One received two most curious letters from correspondents this week. One will reproduce them in part, to aid in a discussion of a topic of unusually serious import.

Dear Sir Charles:
Love the column, d00d. But let's get down to the nitty gritty. 
Where's the flash? Where's the imagemaps? Where's the Java? 
You think people actually want to read pages and pages of WORDS? 

And secondly:

Dear Sir Charles:
The printed medium is notoriously difficult to reproduce emotion in. 
So I recommend that if you are trying to make a joke, or express 
sadness, that you use an emoticon! :) :) :) Like the following!

:)  ---->(smiley!)
:(  ---->(sad smiley!)
:0  ---->(surprised smiley!)
:|  ---->(grumpy smiley!)

One will take the liberty of excising most of the second letter, as one seriously doubts that one's readers care to see the involved procedures in creating the 'mustachioed smiley riding a bicycle' or the 'clown smiley on the teeter-totter'. (And if they are interested, they should not be readers of mine!)

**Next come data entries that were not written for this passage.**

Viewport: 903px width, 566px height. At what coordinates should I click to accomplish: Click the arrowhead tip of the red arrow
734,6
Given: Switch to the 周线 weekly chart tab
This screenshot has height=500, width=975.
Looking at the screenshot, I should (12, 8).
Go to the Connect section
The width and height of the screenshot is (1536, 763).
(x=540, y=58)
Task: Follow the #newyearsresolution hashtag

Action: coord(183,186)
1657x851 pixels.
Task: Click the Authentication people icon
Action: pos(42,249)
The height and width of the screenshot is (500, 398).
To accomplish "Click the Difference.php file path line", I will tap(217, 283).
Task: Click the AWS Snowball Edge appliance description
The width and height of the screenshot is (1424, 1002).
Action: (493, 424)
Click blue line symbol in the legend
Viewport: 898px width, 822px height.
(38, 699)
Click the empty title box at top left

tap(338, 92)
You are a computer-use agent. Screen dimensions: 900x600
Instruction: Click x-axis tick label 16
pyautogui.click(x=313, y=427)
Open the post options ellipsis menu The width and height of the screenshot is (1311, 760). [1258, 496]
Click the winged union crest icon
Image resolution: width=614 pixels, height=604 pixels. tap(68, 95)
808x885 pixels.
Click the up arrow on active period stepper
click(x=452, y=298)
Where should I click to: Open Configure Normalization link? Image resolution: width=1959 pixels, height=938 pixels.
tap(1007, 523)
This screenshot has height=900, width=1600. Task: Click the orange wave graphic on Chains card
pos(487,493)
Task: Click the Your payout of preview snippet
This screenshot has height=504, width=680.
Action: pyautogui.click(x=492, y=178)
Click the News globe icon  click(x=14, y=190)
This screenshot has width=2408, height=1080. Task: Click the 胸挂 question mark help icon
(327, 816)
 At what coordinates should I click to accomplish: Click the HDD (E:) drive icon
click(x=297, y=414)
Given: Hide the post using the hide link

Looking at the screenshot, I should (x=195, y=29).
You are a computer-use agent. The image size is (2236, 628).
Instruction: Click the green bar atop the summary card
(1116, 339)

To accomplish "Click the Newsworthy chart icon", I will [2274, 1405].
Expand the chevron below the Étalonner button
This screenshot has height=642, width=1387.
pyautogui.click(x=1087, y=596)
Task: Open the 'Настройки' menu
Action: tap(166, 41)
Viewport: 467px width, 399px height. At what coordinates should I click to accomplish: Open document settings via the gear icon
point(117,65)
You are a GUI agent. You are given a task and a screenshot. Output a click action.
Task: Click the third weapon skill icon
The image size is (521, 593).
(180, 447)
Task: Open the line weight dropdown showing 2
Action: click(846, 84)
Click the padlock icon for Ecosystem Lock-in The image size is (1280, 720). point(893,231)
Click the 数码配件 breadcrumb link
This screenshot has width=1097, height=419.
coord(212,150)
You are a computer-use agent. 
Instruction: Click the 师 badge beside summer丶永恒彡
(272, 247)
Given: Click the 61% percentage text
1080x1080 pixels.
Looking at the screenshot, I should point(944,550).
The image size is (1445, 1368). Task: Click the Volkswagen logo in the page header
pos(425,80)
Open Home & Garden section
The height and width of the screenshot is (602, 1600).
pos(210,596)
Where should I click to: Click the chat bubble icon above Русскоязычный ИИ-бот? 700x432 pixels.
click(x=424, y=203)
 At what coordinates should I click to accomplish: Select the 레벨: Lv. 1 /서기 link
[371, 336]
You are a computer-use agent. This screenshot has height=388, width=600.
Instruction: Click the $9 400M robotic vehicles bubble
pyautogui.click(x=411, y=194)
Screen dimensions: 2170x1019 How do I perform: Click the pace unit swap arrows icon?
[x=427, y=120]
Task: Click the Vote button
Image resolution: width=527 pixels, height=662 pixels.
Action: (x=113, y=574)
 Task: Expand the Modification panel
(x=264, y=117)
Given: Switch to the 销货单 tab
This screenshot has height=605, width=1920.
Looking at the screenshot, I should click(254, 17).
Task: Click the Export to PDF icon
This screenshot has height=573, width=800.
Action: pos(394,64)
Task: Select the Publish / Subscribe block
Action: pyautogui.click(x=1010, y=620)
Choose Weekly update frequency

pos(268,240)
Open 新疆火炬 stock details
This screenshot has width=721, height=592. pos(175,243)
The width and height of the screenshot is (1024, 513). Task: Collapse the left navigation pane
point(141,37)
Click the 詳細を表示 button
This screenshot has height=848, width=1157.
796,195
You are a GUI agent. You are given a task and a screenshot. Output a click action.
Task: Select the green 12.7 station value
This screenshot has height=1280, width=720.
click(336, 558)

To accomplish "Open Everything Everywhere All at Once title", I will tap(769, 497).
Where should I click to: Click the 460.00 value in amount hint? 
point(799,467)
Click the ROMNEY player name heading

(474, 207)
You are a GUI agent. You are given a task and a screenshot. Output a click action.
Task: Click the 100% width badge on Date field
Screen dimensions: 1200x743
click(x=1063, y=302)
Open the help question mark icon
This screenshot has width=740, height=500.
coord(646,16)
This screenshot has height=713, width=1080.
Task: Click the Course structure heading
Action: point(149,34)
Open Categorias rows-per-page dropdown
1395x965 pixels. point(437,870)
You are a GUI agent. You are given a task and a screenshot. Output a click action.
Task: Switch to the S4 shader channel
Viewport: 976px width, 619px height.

One admits to a certain amount of discouragement, however, upon encountering these dismal yet popular opinions. For of all human inventions, what surpasses all others with its simplicity, its utility, and its raw beauty? None other than the invention of language, the very foundation of all other human achievements! No clay, no paint, no tempered steel--indeed, no raw material can be obtained so freely, no natural resource can be so easily renewed at will or reshaped at whim!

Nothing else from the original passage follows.